Feedback on jobs and education will lead to rural action plan

FREEPORT – April 30, 2012. As chair of the Governor’s Rural Affairs Council, Lt. Governor Sheila Simon hosted a rural listening post in Freeport today and heard from rural leaders, citizens and employers about how to strengthen educational opportunities and workforce development in the region.

The public forum was the fifth in a statewide series of rural listening posts hosted by the Rural Affairs Council and the Illinois Institute for Rural Affairs (IIRA) at Western Illinois University. Feedback from the forums will be collected by the IIRA and used to develop a strategic plan for the council and member agencies.

The listening posts give participants the opportunity to provide input on a variety of issues including business climate, health care, education, infrastructure and quality of life. The importance of bridging the skills gap between prospective employees and employers has been a common theme, Simon said.

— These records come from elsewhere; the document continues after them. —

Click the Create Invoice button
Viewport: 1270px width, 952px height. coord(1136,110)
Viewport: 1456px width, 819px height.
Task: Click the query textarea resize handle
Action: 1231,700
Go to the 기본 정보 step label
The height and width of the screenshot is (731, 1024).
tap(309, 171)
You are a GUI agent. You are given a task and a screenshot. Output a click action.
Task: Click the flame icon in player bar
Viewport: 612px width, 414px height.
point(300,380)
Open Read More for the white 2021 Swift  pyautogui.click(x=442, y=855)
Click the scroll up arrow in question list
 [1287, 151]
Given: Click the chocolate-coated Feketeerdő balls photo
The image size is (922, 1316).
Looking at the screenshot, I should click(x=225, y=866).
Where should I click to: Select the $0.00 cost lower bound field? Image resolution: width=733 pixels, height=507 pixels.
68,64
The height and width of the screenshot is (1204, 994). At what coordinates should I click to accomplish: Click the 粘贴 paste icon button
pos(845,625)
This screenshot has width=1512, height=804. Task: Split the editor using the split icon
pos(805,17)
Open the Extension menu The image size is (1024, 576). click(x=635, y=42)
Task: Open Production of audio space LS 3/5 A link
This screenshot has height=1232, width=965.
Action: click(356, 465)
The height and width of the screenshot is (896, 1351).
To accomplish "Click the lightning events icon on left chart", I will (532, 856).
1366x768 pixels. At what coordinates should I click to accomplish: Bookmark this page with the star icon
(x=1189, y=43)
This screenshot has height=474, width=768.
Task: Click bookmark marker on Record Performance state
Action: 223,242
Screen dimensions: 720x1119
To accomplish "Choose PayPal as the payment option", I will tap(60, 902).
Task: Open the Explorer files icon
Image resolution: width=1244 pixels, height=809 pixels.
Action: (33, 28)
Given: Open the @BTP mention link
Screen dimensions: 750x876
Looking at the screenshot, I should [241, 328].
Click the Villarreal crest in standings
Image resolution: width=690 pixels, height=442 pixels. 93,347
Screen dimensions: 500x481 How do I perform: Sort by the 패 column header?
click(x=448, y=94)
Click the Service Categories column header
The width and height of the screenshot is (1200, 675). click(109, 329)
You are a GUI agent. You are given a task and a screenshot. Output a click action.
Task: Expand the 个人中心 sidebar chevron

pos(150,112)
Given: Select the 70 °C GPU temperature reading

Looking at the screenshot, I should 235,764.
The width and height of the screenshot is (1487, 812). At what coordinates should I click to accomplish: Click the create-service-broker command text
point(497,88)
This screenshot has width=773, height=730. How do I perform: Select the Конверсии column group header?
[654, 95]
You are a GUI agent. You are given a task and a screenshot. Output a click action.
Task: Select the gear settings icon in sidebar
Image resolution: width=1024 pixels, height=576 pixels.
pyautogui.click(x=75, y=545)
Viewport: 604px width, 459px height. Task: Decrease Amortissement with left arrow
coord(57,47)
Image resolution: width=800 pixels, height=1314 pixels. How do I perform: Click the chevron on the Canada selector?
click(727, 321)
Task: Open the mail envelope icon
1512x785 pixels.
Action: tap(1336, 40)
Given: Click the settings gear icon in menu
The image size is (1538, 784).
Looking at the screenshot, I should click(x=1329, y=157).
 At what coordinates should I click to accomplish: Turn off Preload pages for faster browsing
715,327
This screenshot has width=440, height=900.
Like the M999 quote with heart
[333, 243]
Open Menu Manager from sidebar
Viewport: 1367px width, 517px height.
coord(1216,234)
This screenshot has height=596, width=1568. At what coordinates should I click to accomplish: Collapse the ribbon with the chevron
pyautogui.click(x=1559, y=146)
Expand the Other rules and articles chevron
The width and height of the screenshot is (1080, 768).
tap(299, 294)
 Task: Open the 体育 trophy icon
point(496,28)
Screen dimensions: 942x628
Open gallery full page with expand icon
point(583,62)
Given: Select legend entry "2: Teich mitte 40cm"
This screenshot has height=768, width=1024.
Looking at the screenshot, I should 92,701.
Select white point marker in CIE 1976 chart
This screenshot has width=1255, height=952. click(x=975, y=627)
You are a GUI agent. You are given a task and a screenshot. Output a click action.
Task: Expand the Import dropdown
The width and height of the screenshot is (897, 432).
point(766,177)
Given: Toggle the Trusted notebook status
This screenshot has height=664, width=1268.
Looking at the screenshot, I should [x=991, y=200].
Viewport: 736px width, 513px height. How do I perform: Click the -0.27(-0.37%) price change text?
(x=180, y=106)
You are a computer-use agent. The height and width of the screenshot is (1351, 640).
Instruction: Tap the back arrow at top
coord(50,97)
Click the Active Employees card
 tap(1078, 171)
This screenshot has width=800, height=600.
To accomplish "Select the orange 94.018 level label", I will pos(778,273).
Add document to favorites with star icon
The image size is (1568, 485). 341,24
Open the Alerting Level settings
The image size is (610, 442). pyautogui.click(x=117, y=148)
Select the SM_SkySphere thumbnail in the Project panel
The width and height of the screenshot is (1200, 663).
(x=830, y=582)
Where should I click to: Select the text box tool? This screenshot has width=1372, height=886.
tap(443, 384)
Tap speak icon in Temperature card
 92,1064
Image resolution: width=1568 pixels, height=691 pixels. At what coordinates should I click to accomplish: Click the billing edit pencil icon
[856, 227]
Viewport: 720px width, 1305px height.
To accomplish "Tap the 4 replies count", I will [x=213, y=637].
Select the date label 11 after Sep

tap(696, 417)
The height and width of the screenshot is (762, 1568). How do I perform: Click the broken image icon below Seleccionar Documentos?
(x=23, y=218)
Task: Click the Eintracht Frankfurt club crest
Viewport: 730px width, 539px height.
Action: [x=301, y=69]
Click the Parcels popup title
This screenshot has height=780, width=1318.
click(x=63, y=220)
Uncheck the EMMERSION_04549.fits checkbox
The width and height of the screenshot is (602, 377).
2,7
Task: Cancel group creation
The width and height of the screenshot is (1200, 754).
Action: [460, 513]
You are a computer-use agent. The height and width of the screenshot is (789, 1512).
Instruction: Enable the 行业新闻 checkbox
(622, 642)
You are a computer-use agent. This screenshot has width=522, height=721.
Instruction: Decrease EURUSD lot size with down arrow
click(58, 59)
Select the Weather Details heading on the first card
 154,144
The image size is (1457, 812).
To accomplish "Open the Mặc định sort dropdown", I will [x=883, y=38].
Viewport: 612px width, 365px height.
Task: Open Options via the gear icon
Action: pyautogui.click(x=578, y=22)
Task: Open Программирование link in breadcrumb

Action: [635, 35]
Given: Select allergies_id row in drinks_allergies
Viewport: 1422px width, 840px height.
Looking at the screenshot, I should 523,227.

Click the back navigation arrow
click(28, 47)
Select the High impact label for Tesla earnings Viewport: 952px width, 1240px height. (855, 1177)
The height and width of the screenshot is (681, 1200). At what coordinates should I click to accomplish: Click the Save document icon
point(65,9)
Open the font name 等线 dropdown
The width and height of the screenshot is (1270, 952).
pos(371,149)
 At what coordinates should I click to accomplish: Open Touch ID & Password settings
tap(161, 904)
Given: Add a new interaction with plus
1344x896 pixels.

“To keep pace with our changing economy, Illinois needs 60 percent of working-age adults to have a college degree or credential by 2025,” Simon said. “But in rural areas, only a quarter of working-age adults have a two-year degree or higher. As a state, we need to make better connections between employers, high schools, community colleges and public universities so that students have clear pathways from school to work and from college to career.”

Among listening post topics, participants discussed the challenges and opportunities that exist for rural Illinois citizens to work in manufacturing as those jobs become more technologically advanced. A survey by the Manufacturing Institute found that five percent of manufacturing jobs nationwide are going unfilled, which adds up to nearly 28,000 unfilled manufacturing jobs in Illinois.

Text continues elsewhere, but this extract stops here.